4. Building surge capacity

Northwell created nearly 2,000 additional hospital beds by converting conference rooms, rehabilitation gyms, and other spaces into clinical care sites, he says. Staffing the new clinical care sites—particularly new ICUs—was a daunting challenge.

"As outpatient care went down dramatically and elective surgeries got cancelled, we took that staff and we put them in the hospitals so they could increase the staffing in new areas that were surging. We had to build ICU-level care on regular floors. So, we took staff such as anesthesiologists from ambulatory surgery who have some critical care training to staff the new ICUs. We would mix the new ICU staff with regular ICU staff who would supervise the new staff and serve as a resource," Jarrett says.

5. Virtual ICU

Northwell enhanced the health system's existing virtual ICU program, he says. "We have an eICU that monitors our regular ICUs, and we expanded that with telemedicine carts in the new ICUs so that the doctors there could get almost instantaneous consults if the unit was busy."

6. Clinical advisory board

Northwell created a clinical advisory board that included infectious disease specialists, nursing leaders, hospitalists, and other staff members to standardize treatment protocols, Jarrett says. The board met once a day. Pivotal initiatives launched by the board included standardizing medications and proning seriously ill patients rather than quickly placing them on ventilators, he says.

7. Personal protective equipment management

In the early days of the spring surge, Jarrett says Northwell decided to have all staff members in emergency rooms and COVID-19 units wear N95 respirator masks. Staff members in other patient care areas were required to wear surgical masks. "We believe we reduced the infection rate in our employees significantly. To keep staffing levels adequate, that was important," he says.

8. Asking for staffing help

Northwell drew on existing relationships with other health systems such as Salt Lake City, Utah-based Intermountain Healthcare to import temporary nursing staff, Jarrett says. "At that point we were lucky. Coronavirus was not surging in many places across the country."

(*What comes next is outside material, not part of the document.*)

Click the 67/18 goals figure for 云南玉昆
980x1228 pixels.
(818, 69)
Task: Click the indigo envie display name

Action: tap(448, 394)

9. Communication initiatives

Several communication initiatives were launched to keep the clinical care staff informed during the crisis, including a weekly clinician update video that focused on the latest scientific information, he says. "We tried to keep everybody up-to-date with what was going on because the greatest stress is the fear of the unknown."

10. Staff well-being

Northwell also launched initiatives to bolster the hard-pressed clinical staff's well-being, Jarrett says. For example, the health system used its employee assistance program and behavioral health resources to support staff members, established respite rooms, and provided day care so staff members could leave their children at home.

For staff members who were afraid of bringing the virus home to at-risk family members, Northwell provided hotel rooms, he says. "In the beginning when there was a lot of fear, people didn't have to worry about infecting loved ones."

Christopher Cheney is the senior clinical care​ editor at HealthLeaders.